Ce sont ces jeunes, fils de la première commune de Kin-la belle, qui ont décidé de ressusciter la mémoire vivante d’un groupe qui, pourtant, a marqué de son empreinte l’architecture sonore de la musique congolaise. Ils ont cotisé, investi leurs modestes économies, acheté du matériel… tout cela pour offrir à Bana Odéon leur tout premier clip vidéo, une première en un demi-siècle de carrière.
« Nous avons appris qu’il y avait à Kintambo un groupe appelé Odéon, pionnier du mouvement Atalaku », raconte Esdras Wandja, président de l’association.

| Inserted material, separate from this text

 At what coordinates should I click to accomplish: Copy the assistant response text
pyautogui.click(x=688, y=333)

« Ils sont ceux qui ont donné les premiers animateurs à la musique congolaise. Lorsqu’on parle des cris, des animations qu’on connaît aujourd’hui, tout a commencé ici, chez nous, à Kintambo. ». Son regard trahit une fierté mêlée d’émotion. Pour lui et son équipe, il était temps d’honorer les pères fondateurs d’un style aujourd’hui exporté bien au-delà des frontières congolaises.

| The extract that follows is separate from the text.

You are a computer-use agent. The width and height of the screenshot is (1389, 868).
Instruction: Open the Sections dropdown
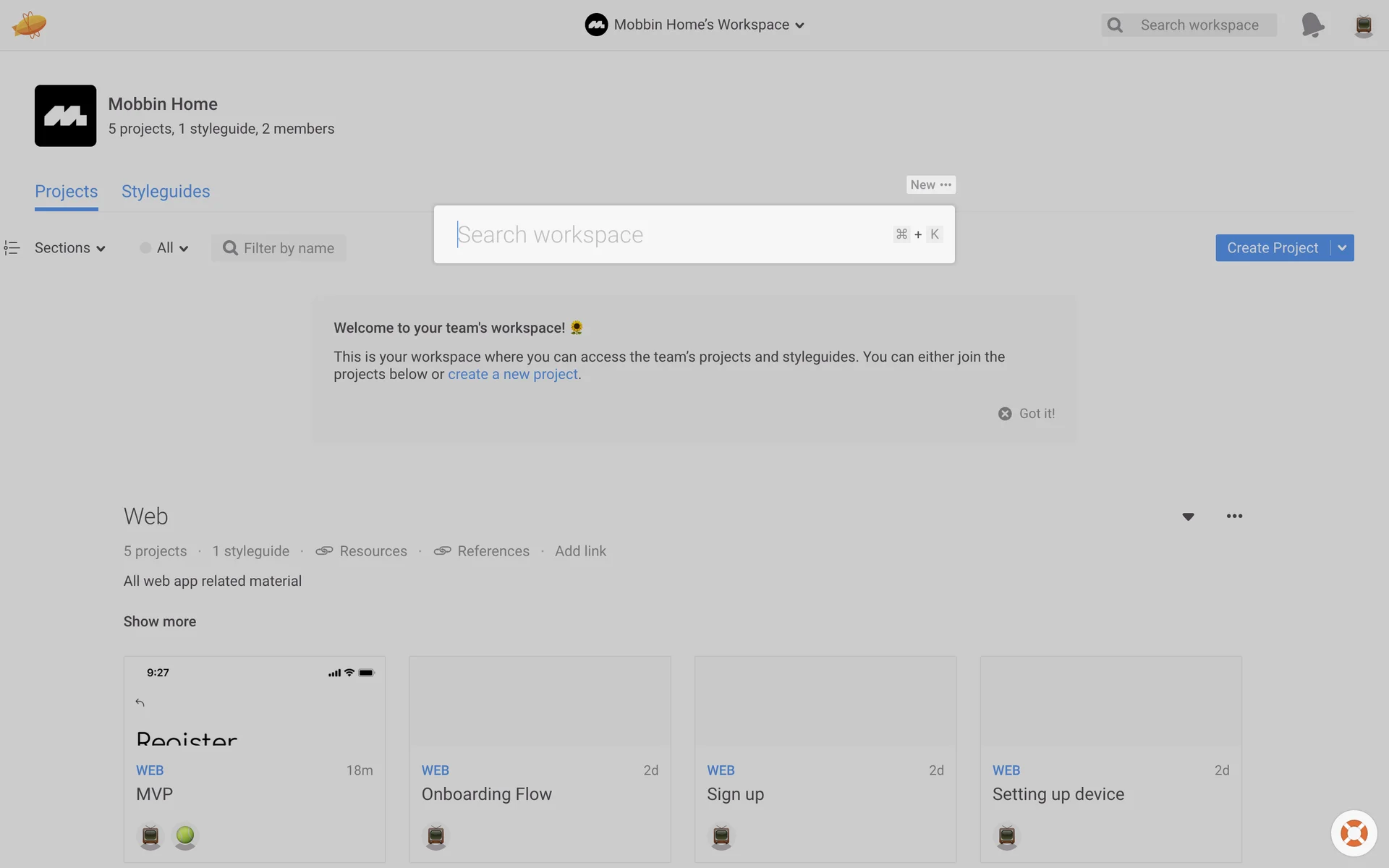(x=70, y=248)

Au centre de ce projet, une figure se dresse comme un baobab. Ditutala Kwama Makengo, le leader charismatique du groupe. Grand survivant d’une époque révolue, il a connu la gloire, le silence, l’oubli… et aujourd’hui, le frémissement d’un retour inattendu. Assis sous la véranda de sa maison nichée sur l’avenue Inongo, l’artiste parle avec passion, entre souvenirs amers et espoir retrouvé.
« Ces jeunes ne sont pas comme les autres. Beaucoup de leur génération nous regardaient comme un groupe de vieux. Mais eux ont compris que si nous disparaissons sans laisser des traces, c’est une page de l’histoire musicale du Congo qui s’efface. », soutient-il.

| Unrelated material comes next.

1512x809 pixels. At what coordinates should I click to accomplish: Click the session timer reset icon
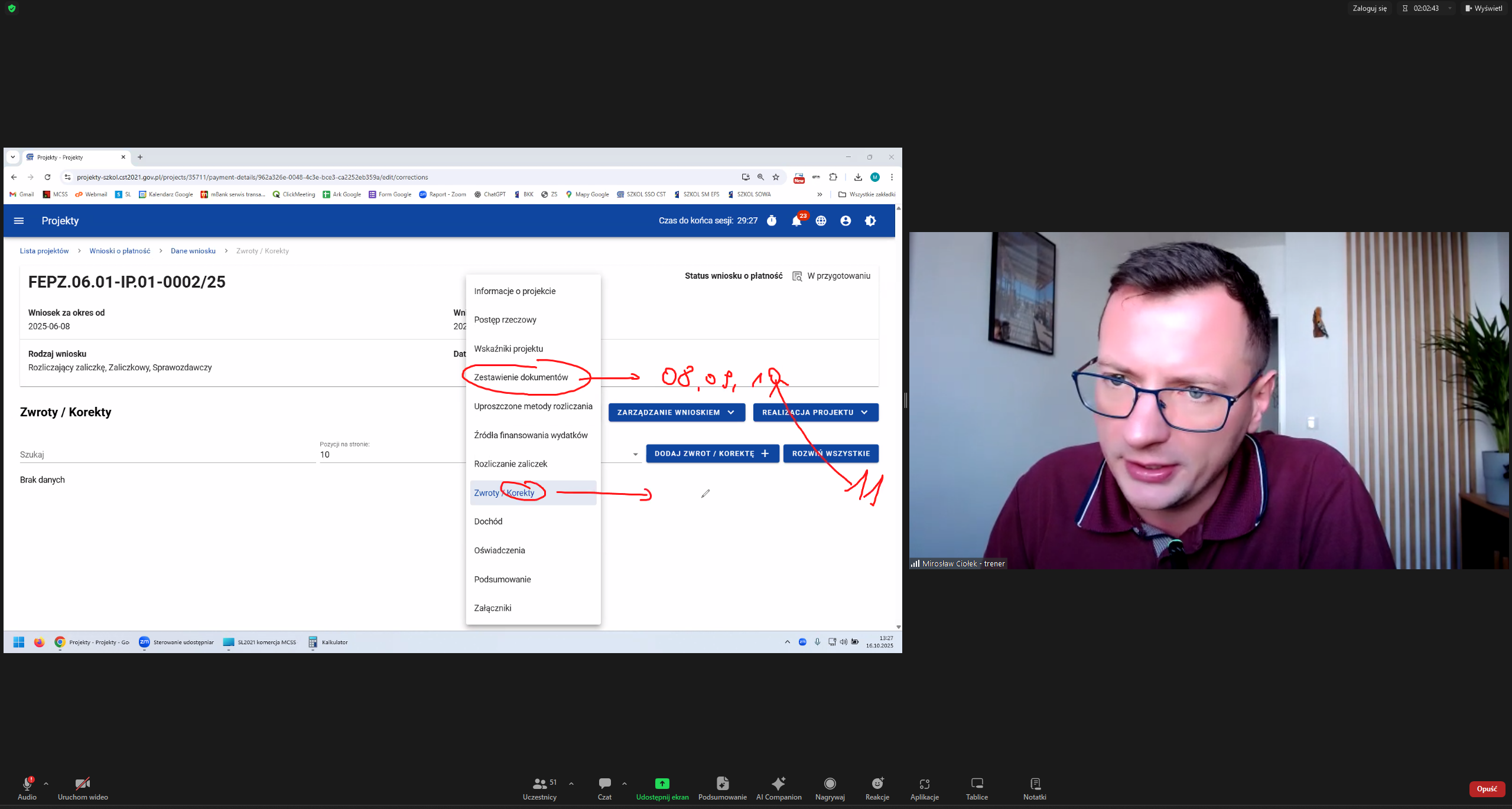point(772,221)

Le clip en préparation accompagnera une chanson au titre aussi intrigant qu’éloquent : “Morgue”. Un morceau éducatif, dit-il, dans lequel il a voulu mêler ses cris d’animation emblématiques comme Zekete, à une nouvelle énergie.
« J’ai repris mes anciens cris pour que les gens sachent que c’est bien moi. Mais j’ai aussi apporté des éléments neufs. L’Atalaku est vivant, il évolue. », a-t-il fait savoir.
À l’époque de la création de Bana Odéon, dans les années 1970, les clips vidéo n’étaient pas monnaie courante. Il fallait espérer être invité à la RTNC pour être filmé en live, souvent dans les studios exigus de Mama Angebi. La technologie manquait, les finances aussi. Et puis, peu à peu, les choses se sont effritées. Le départ de membres clés, le manque de soutien, les ambitions personnelles ont contribué au déclin du groupe vers 1983. Même Makengo s’éloigna un temps, rejoignant tour à tour Grand Zaïko et Choc Stars, tout en gardant un œil sur ses anciens compagnons.
« On avait raté une belle occasion après le succès de “12 enfants”, une chanson de Miyalu. Franco voulait l’éditer et nous amener en Europe. Mais les décisions internes ont tout bloqué. On est restés là, à Kinshasa, pendant que d’autres prenaient le large. »
Aujourd’hui, sur les cendres encore tièdes de cette époque glorieuse, Bana Odéon se reconstruit. Dix membres, dont six anciens, relèvent le défi. Parmi eux, Mawungu Ngabudiela. Ensemble, ils forment une petite troupe déterminée, soudée, bien consciente des défis contemporains, mais portée par la conviction de leur mission.
« On n’a plus les moyens d’avoir une grande équipe. Le pays traverse une période difficile. Mais on va faire avec ce qu’on a, » confie Makengo avec humilité.
Créé au début des années 1970, Bana Odéon a connu son apogée avant de décliner vers 1983, miné par le manque de financements et le départ de plusieurs cadres. Ditutala Kwama lui-même avait rejoint successivement Grand-Zaïko puis Choc Stars, tout en continuant à soutenir son groupe d’origine. Le groupe aurait pu percer à l’international après le succès de 12 enfants, une chanson de Miyalu, mais une opportunité manquée avec Franco Luambo les a privés d’une tournée européenne », confie Kwama Makengo.